The measures target telcos currently considered as operators with significant market power (SMP).
This is according to the new report on competition titled Tanzania Telecommunications and Broadcasting Market 2019, published by the Tanzania Communications Regulatory Authority (TCRA), covering the period from 2013 to 2017.
An operator is considered to have attained the SMP status if it holds over 35 percent of the market share in the relevant market, as defined under section 62 (2) of the Electronic and Postal Communications Act, 2010.
The assessment shows that, although competition has intensified to cut-throat levels even as tariffs are going down, the market is still concentrated in the hands of three major telecoms: Vodacom, Tigo and Airtel.
The objective of the assessment was to identify and define relevant markets, determine state of competition and dominance and propose regulatory remedies for addressing anti-competitive behaviours.
However, the assessment has noted that growing competition seems to raise challenges for communications policy makers and regulators, while companies tend to build monopoly.
It has been revealed in the assessment that there are some points when large telcos may exercise their market powers to the disadvantage of consumer welfare and overall industry performance; giving rise to an inefficient allocation of resources.
One of these challenges, according to the assessment, is how to determine an optimal mix of market and regulatory involvement in determination of prices, services and investment decisions.
TCRA says the assessment of competition and dominance was conducted in accordance with the criteria provided under section 14 (a)-(f) of the Electronic and Postal Communications (Competition) Regulations, 2018.
Tanzania has about 43 million mobile telecom subscriptions, according to a TCRA report for the second quarter of this year ended in June, with eight telecom companies, offering similar services competitively.
However, with the growing number of people using mobile telecoms services such as mobile money, voice and data, telecoms might use the market-driven scenario to exploit consumers through price fixing or sabotage other players through predatory tactics.
These may also include promotional and special offers for both voice and data usage, which do not significantly give the relief to consumers.
The measures are also part of consumer protection as companies tend to impose their tariffs without public hearing or regulatory approval.
According to the report, only Tigo-Tanzania and Vodacom-Tanzania hold over 35 percent of market share in voice call and mobile money markets.
However, the measures will not cover the growing data market, as there is no operator which qualifies to be categorized as having SMP.
The proposed measures are aimed at enabling their tariffs to remain cost based and have to be approved by the regulators.
Currently, the mobile telecom services are market driven and tariffs for services are set without being scrutinized by the regulator.
The report shows that in the voice call market, Vodacom has 41 percent of the market share while Tigo Tanzania holds 36 percent.
In this area, the regulator is considering introducing rules to monitor special offers and promotion.
In the mobile money market, the shares of Vodacom and Tigo, according to the report stood at 45 percent and 38 percent respectively.
Vodacom is leading with a market share of 45 percent in mobile money transactions, followed by Tigo with 38 percent and Airtel with 10 per cent.
The remaining mobile money operators account for seven per cent.

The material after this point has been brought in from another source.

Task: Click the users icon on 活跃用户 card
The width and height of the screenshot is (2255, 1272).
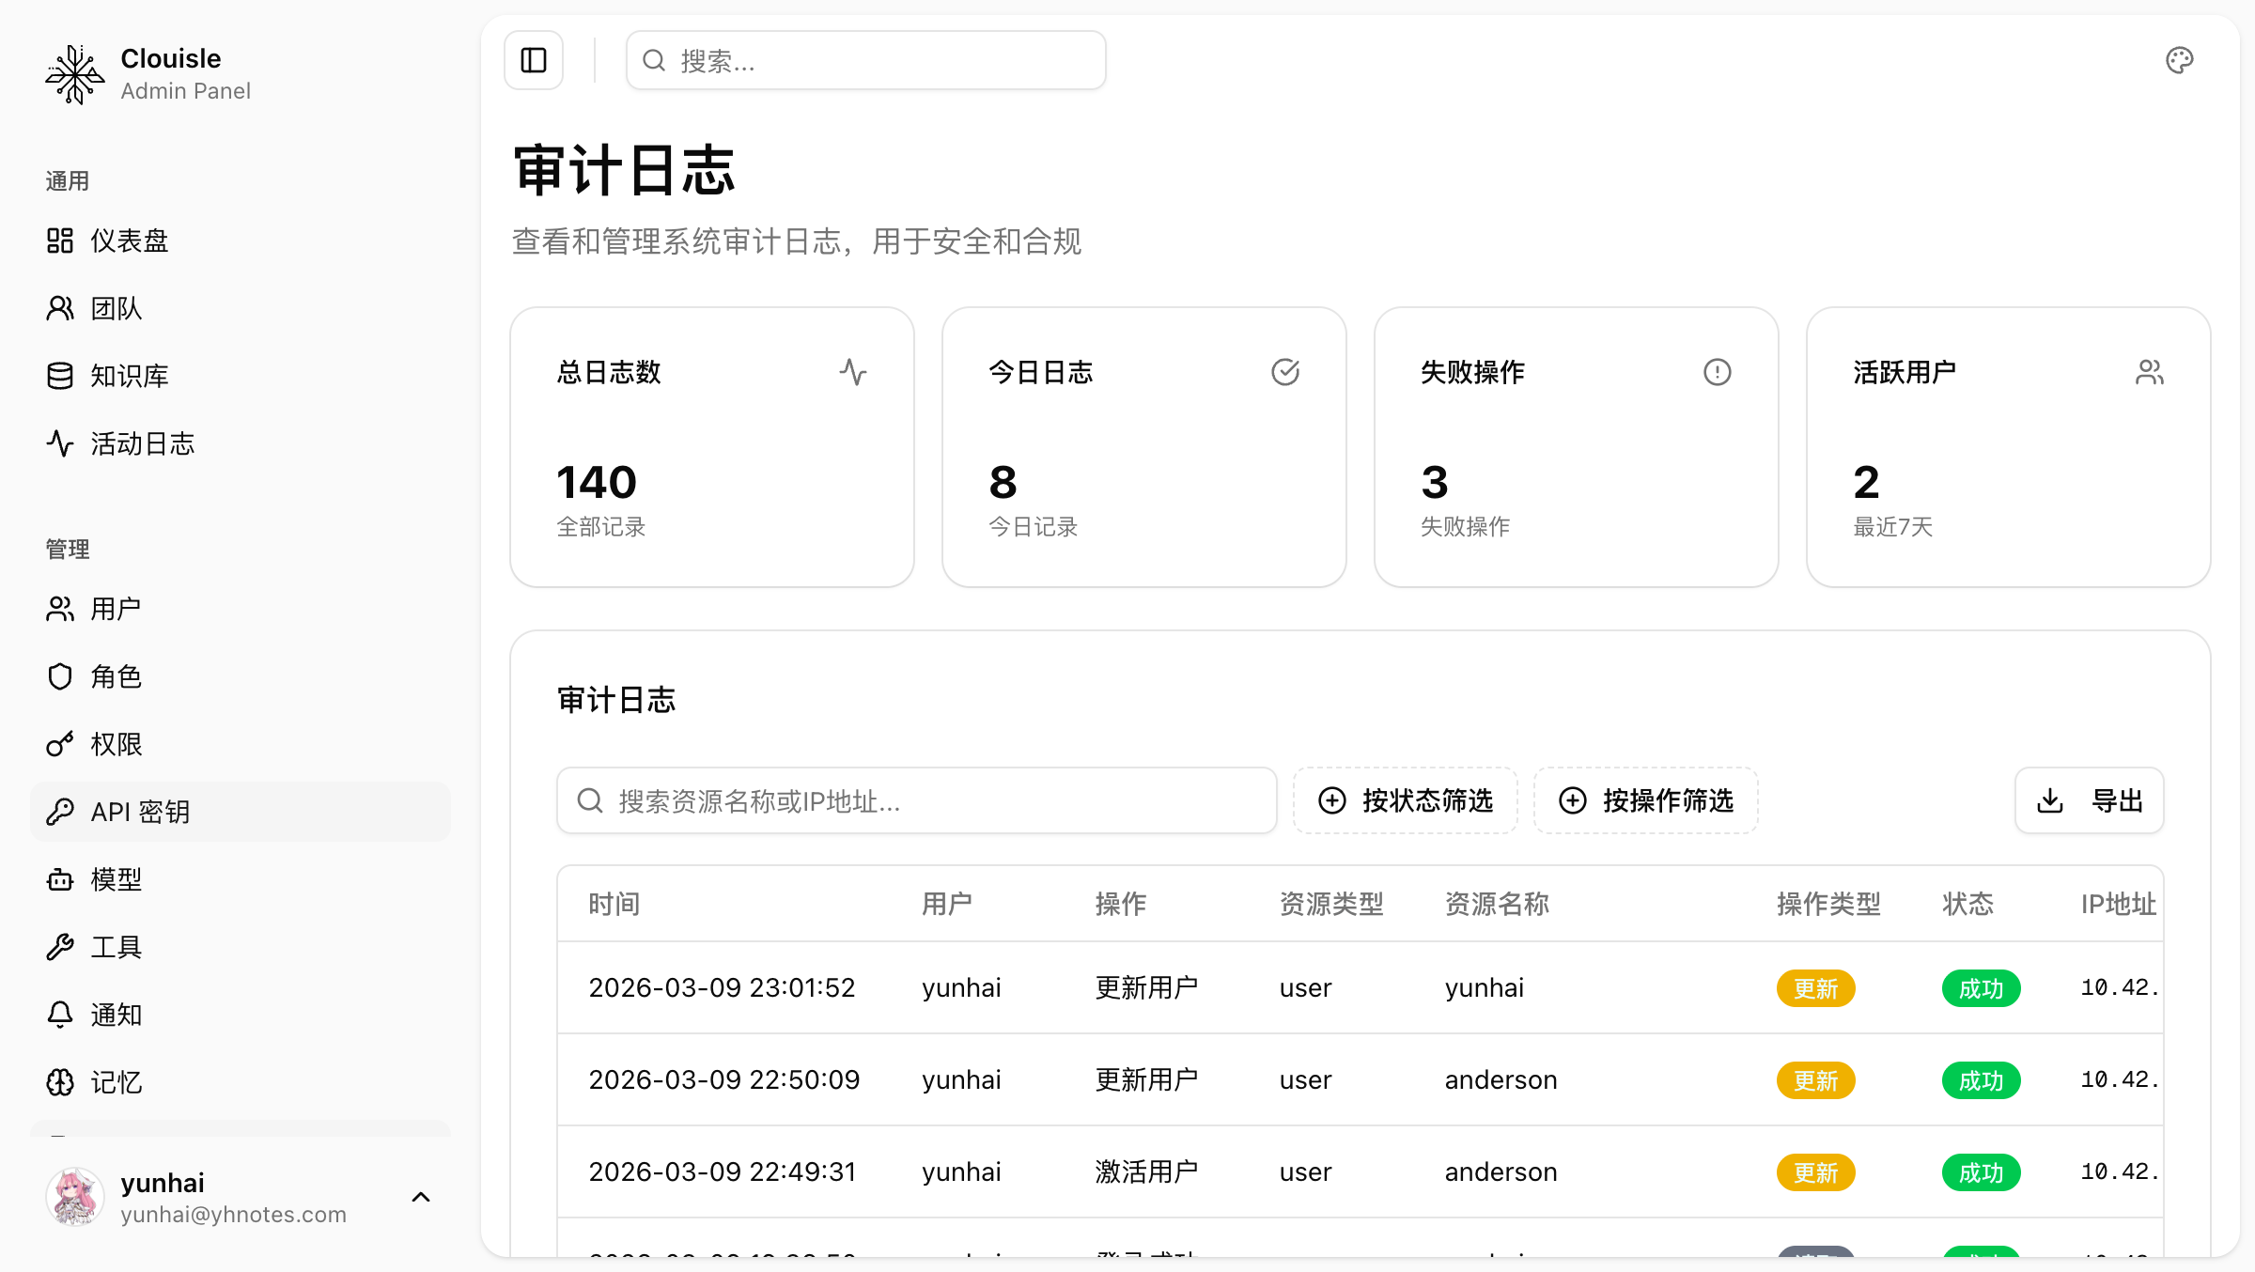Action: click(x=2149, y=372)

The mobile money market continues to be interlinked with banks or financial institutions, but the tariffs for transaction is market driven and are set on the wish of an operator. According to the assessment, the Bank of Tanzania (BoT), as the regulator of financial services is therefore advised to review withdrawal charges from mobile money agents and sending/withdrawal charges to/from banks.
For data, where there is no SMP, the assessment has proposed for the introduction of rules to monitor offers and promotions.
With more than 23 million Tanzanias currently using mobile data markets, telcos are considering it as the growing revenue channel as it accounts for the largest incomes.
“All charges for SMP operators should be cost based and be approved by the regulator,” says the assessment released this month.
Data market includes OTT chats, email, browsing and surfing.
The assessment shows that Tigo is leading - with a market share of 35 percent - followed by Vodacom with 24 percent, Airtel (16 percent), Halotel (13 percent), and TTCL (12 percent).
For short message services (SMS) no remedy is proposed because there is no threat of misconduct by SMP operator due to a shift from ordinary SMS to social media chat services. Tigo is the only firm with SMP on SMS as it accounts for 51 percent. No data for other companies were published by the assessment.